There are also enhancements to host Kubernetes Clusters.

AKS (Azure Kubernetes Service) provisioning has been enhanced to support the full lifecycle management of the cluster, with capabilities for provisioning private AKS endpoints and multiple node pools, while leveraging Rancher cloud credentials for authentication. Existing AKS clusters provisioned with other tools can now be registered into Rancher, to allow management of Kubernetes upgrades and configuration.
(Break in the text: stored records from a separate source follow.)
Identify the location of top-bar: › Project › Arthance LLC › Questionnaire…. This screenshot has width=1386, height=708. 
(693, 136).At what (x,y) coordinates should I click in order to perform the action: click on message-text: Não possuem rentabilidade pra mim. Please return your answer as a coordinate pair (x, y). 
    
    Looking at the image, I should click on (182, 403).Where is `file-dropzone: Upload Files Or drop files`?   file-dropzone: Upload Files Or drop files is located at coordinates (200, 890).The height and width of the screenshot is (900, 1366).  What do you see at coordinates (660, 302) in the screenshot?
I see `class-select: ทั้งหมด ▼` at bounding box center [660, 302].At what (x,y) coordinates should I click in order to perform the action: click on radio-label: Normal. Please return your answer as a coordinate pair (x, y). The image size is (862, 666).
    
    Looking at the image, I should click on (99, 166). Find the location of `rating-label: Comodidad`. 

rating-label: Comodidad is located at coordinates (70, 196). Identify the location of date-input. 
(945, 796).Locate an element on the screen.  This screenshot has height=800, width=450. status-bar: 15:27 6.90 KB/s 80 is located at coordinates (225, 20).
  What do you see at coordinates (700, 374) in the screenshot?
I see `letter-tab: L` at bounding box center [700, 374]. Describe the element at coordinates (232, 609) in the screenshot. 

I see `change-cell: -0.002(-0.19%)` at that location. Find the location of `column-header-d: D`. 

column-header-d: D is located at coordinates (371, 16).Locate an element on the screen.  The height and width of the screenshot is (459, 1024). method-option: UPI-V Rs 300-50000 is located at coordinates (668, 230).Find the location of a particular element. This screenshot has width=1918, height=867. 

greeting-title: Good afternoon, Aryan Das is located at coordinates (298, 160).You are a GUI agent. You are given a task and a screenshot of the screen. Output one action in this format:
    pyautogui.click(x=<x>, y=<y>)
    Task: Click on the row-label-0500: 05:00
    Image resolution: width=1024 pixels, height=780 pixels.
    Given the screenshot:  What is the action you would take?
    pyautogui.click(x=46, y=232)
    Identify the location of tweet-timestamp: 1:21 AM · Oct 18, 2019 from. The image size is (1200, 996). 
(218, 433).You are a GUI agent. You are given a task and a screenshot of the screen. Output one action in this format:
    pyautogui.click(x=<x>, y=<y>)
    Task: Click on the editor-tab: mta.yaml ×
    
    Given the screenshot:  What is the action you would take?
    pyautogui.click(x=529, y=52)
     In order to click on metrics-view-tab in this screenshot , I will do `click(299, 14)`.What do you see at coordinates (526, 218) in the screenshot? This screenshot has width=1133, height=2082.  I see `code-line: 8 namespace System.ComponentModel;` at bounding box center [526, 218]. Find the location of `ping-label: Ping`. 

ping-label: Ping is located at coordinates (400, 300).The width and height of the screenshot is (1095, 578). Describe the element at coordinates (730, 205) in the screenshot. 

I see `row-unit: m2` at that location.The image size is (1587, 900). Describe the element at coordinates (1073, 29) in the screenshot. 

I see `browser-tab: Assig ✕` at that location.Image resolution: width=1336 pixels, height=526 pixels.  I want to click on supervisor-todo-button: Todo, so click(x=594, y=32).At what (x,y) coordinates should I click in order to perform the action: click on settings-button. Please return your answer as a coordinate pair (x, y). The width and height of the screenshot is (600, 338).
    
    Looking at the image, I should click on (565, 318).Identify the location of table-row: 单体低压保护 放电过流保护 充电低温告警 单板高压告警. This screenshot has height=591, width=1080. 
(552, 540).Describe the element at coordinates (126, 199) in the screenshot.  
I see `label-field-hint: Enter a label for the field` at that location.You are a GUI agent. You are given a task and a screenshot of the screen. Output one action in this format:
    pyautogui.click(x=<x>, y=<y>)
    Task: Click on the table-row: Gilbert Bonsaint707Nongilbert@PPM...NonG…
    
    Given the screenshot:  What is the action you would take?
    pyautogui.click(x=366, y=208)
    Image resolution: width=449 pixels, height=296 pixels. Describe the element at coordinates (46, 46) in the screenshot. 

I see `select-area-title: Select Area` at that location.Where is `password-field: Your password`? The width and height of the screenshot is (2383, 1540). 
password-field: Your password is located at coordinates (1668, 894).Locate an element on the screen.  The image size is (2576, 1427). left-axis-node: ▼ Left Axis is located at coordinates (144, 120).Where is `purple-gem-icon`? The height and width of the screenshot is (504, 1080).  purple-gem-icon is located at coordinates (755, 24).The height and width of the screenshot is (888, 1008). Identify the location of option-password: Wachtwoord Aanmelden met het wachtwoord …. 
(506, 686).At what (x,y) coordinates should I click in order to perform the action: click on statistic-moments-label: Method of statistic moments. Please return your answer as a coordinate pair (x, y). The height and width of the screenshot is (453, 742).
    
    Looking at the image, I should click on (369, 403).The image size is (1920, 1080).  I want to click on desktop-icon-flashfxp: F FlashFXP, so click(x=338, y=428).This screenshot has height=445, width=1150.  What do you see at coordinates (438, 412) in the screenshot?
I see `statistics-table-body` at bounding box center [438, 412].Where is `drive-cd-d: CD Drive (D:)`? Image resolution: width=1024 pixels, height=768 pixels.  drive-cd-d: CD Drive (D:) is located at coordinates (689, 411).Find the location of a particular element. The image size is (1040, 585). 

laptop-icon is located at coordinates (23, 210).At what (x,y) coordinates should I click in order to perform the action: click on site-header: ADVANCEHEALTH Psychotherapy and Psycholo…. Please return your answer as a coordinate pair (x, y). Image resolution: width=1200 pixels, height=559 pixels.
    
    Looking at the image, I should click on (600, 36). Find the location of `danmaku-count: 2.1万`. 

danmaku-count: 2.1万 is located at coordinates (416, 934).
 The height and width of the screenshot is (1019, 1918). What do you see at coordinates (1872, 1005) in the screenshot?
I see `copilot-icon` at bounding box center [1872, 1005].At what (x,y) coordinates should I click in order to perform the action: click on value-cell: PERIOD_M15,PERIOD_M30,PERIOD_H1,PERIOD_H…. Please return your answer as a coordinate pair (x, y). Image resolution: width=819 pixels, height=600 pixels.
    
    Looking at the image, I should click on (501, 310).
GKE (Google Kubernetes Engine) provisioning has been enhanced with support for shared VPCs and multiple node pools within Google Cloud Platform. GKE node pools can now also be configured with the native autoscaling capabilities.

There’s also a host of enhancements to RKE Cluster functionality, tech preview of RKE2 Cluster Provisioning and Windows node support, bug fixes and other improvements.

Check out the Rancher Release v2.6.0 Announcement at rancher.com and Rancher Release v2.6.3 Announcement at rancher.com for full disclosure on what’s new and changing.  

Eficode Root Team Management

This months’ release of our Root Team Management delivers a welcome improvement for the “Add Nested Groups” search engine, pagination fixes for retrieval of Bot Users and Active Directory nested group support for the RTM Synchronizer.

Official release notes can be found in docs.eficode.io

SonarQube LTS

SonarQube will get a minor bump to version 8.9.7 LTS in April. This contains fixes to some issues that affected the previous releases of the LTS variety.

Release notes for this one can be found on Release Notes at sonarsource.com, as always.